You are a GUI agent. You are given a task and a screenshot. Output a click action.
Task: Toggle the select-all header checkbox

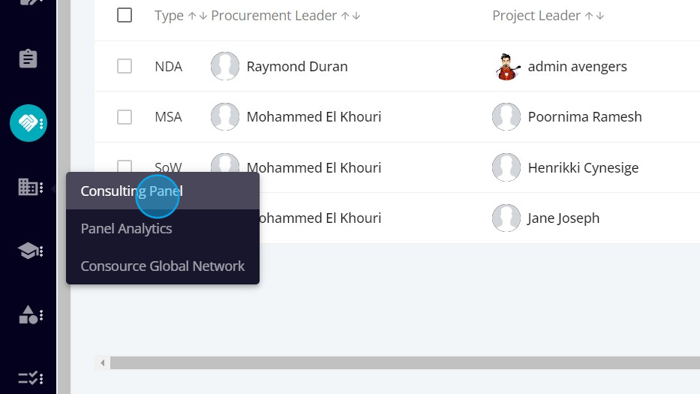click(125, 15)
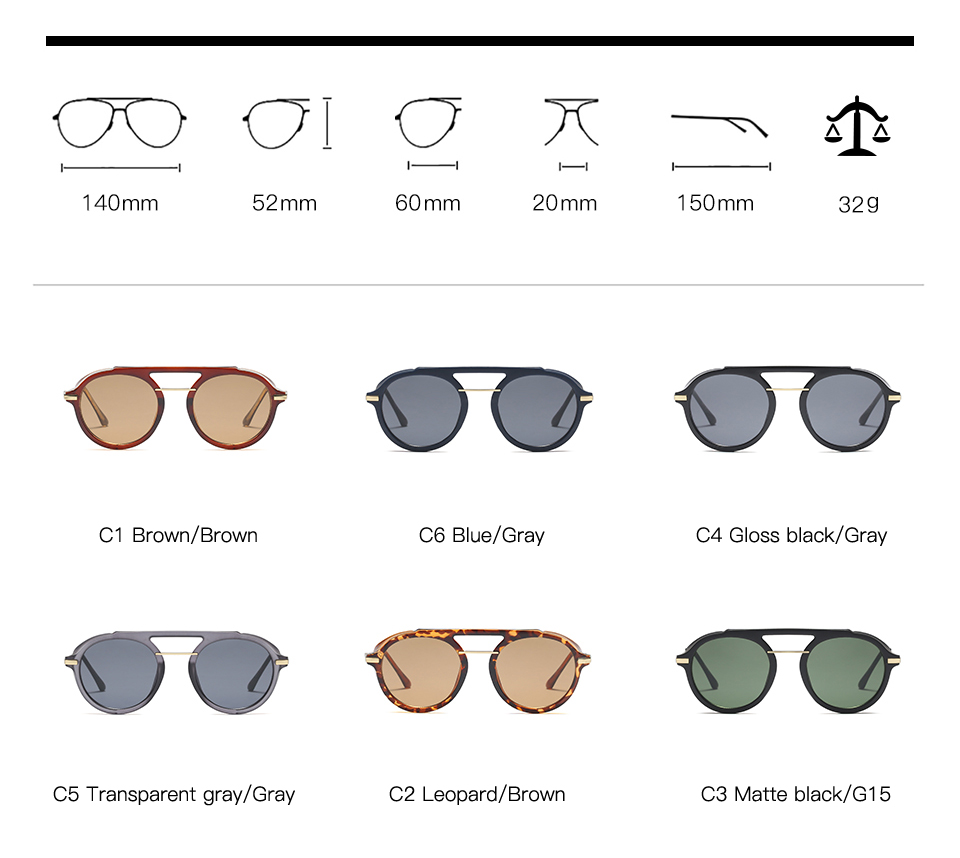This screenshot has height=858, width=960.
Task: Click the C3 Matte black/G15 label
Action: click(795, 794)
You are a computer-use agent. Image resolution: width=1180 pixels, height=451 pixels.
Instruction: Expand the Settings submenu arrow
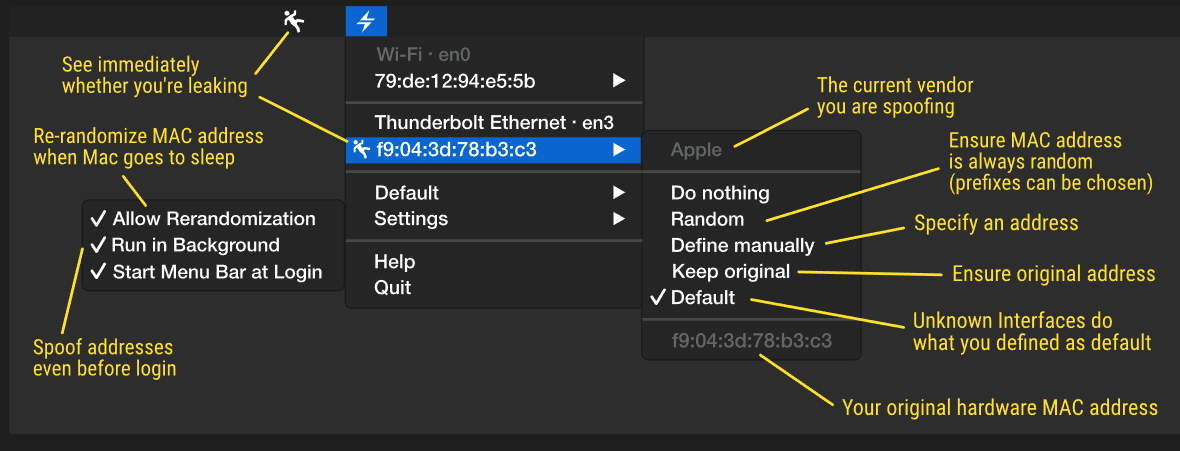pyautogui.click(x=619, y=219)
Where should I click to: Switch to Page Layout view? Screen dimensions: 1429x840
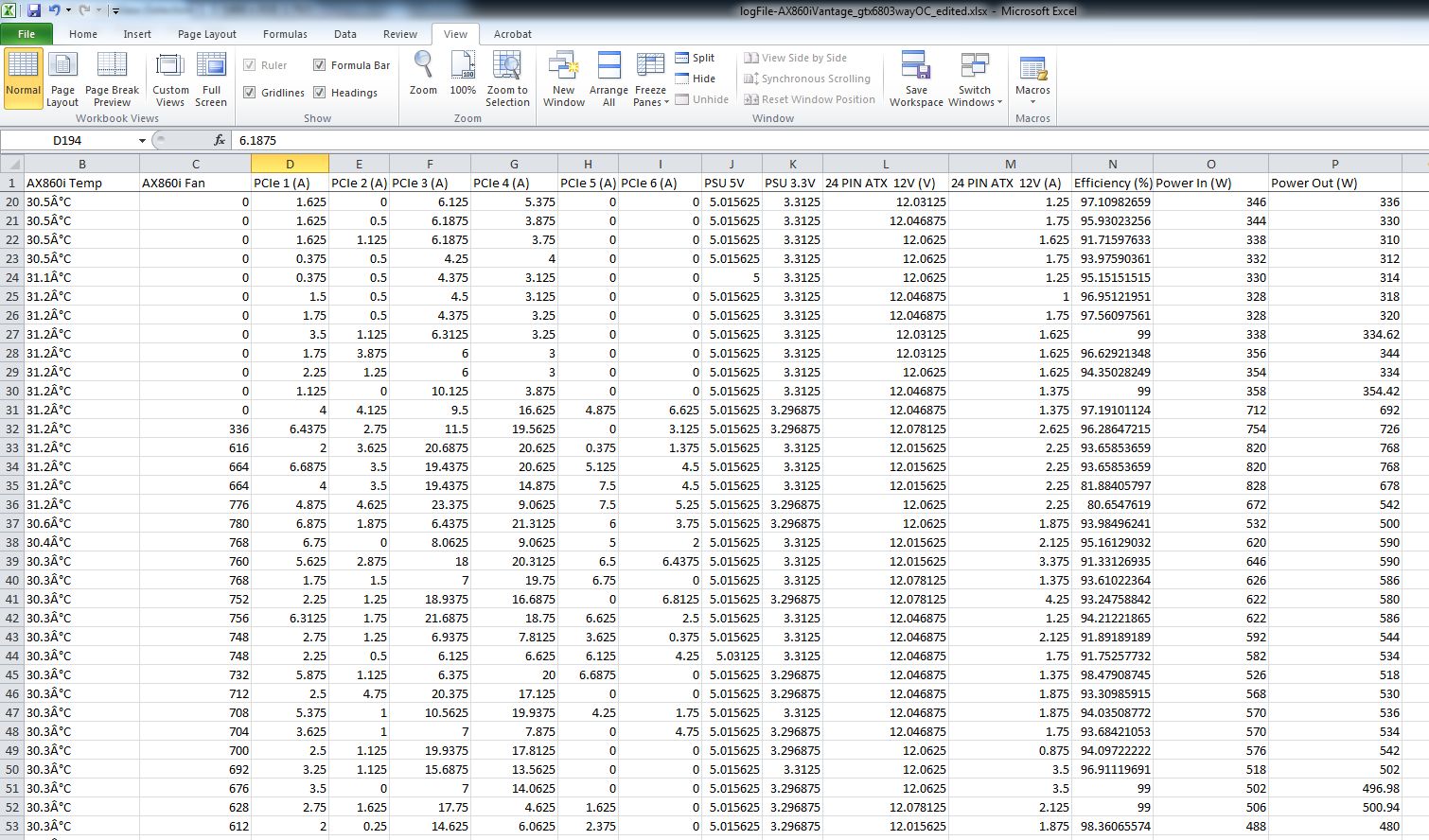pos(62,79)
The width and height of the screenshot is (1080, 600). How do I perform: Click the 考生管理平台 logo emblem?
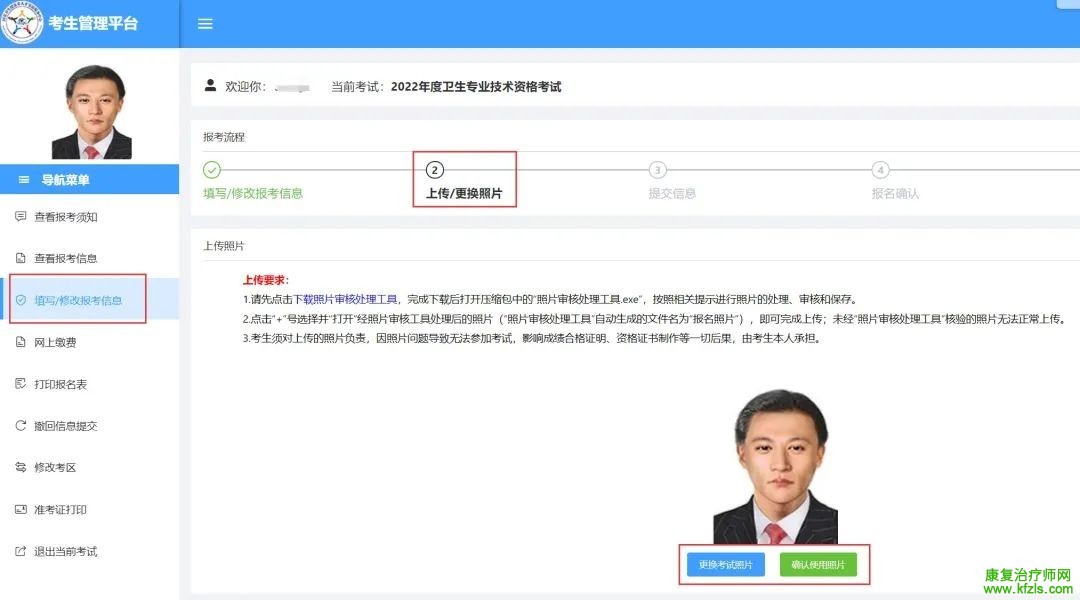click(22, 23)
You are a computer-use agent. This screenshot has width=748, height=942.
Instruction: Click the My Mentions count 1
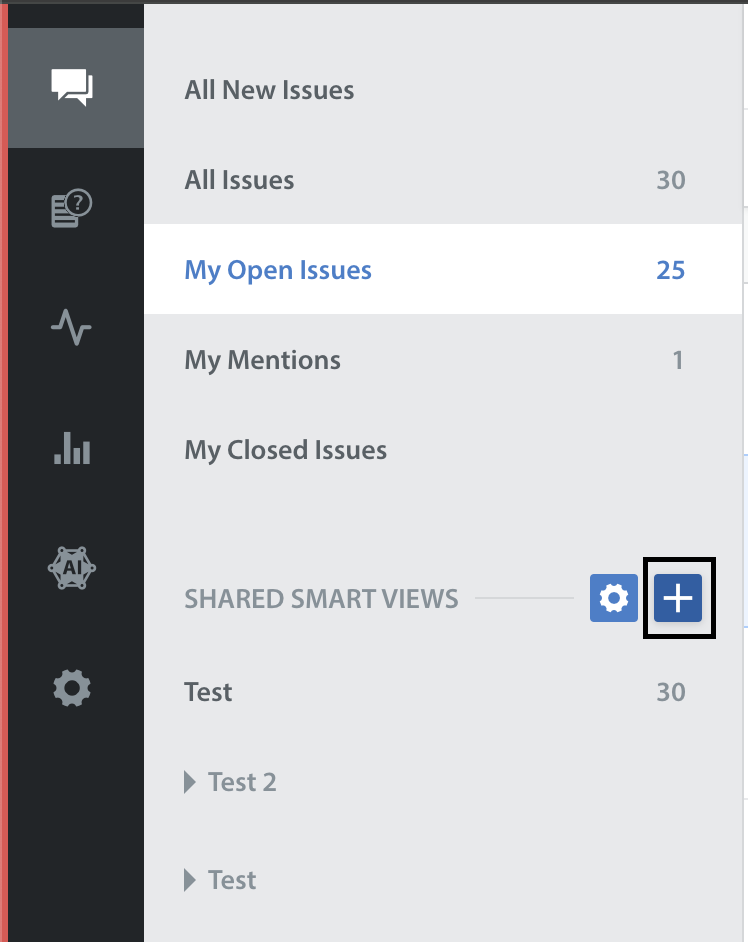coord(677,360)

----

▸ WORK ITEM: Copy out every line of the data in which the word "agent" is found.

▸ THE ANSWER:
You are a GUI agent. You are given a task and a screenshot. Output a click action.
You are a computer-use agent. Image resolution: width=1180 pixels, height=451 pixels.
You are a computer-use agent. This screenshot has width=748, height=942.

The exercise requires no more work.